In the practical realization of the invention, the exemplary embodiment shown and described here can be modified in many ways. The axial setting of the reaction element may be in many other ways, for example by means of a conventional cylinder, which may be a hydraulic cylinder. Other possibilities include mechanical displacement equipment. The component 17 does not necessarily have to be a continuous ring, but can also be formed of several pads of yielding material or of ordinary compression metal springs. The only essential requirement is that the reaction element includes a component that allows the ring 15 to assume an asymmetric position with the possibility of compensation for the pressure variations in the pressed material, which at the outlet end of the screw is due to the screw's large rise.
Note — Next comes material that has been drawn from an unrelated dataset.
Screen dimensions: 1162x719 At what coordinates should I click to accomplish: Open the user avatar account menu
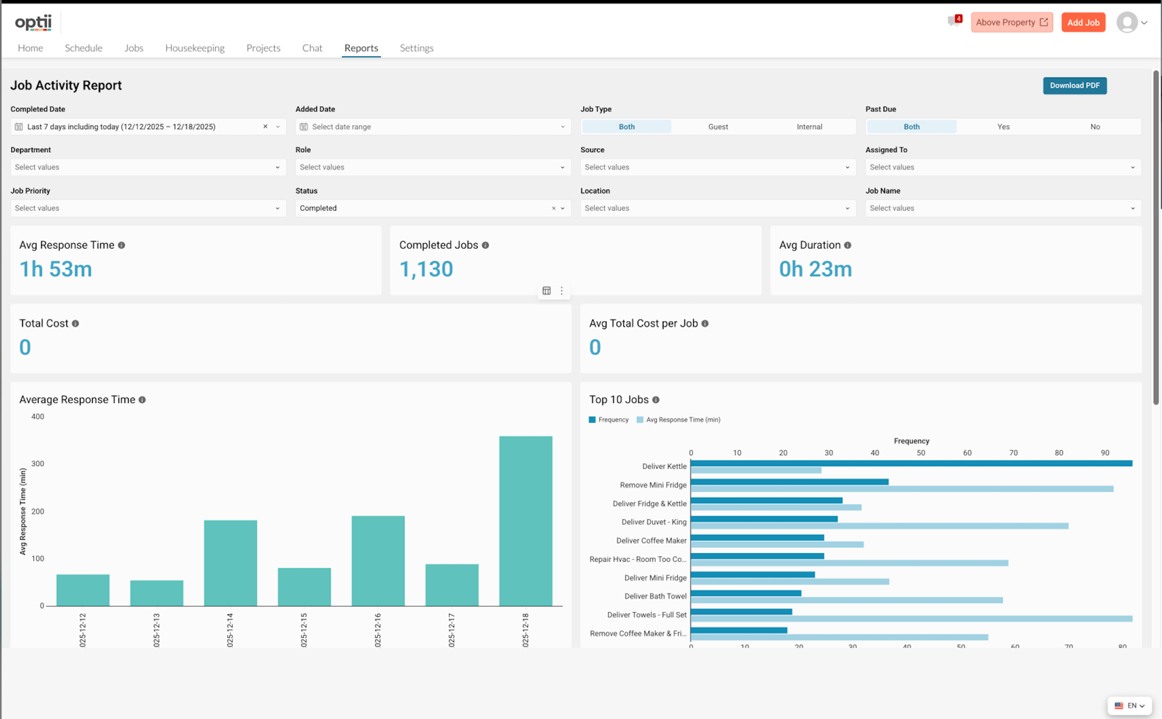pos(1126,22)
It must be emphasized here that the new mode of operation according to the invention cannot be achieved in the previously known devices where the outlet is surrounded either by an air-filled rubber ring or by a number of flaps. An air-filled rubber ring can be deformed in accordance with an increase in pressure in the material, so that the cross-sectional area of the gap increases, but this increase in pressure inside the rubber hose will, in a gas medium, result in the same pressure value everywhere around the circumference. It follows from this that the width of the gap will also be the same in the circumferential direction. It has also been established that in presses of this type there is a danger that the rubber hose will come loose where it is attached to its mounting ring. The reason for this is that the hose in its cross-sectional direction will not have a closed profile, but will be essentially semi-circular, with the two wall ends attached to the mounting element. Presses with flaps in themselves allow a variation of the width of the gap over the circumference, but in order for the flaps to be able to work at different nominal outlet gap width values, their lateral distance must be so large that in these free spaces you will get a completely unacceptable leakage.

Claims (1)

Screw press for removing liquid from fiber masses, sludge, sediments or similar materials which are supplied to the press at one end of a press screw (7) which is rotatable about its longitudinal axis and is placed within a cylindrical sieve jacket (6), the pressed material passing through an outlet zone (14) with an annular cross-section and placed at the other end of the screw, the inner and outer walls in this zone diverging in the direction of movement of the pressed material and the inner wall in the zone is placed on an annular or circular pressure reaction element (15-17) which is displaceable in the axial direction of the screw, characterized in that the part (15) of the element (15-17) which includes the mentioned inner wall (15a), by means of a device (17) is compliantly carried by another part (16) of the element, so that any sector of the wall (15a) which during the rotation of the screw (7) is exposed to the highest pressure from the material, can yield in a yielding way in the material's feed direction, so that the effective gap width of the outlet zone (14) will thereby have a maximum value in this sector.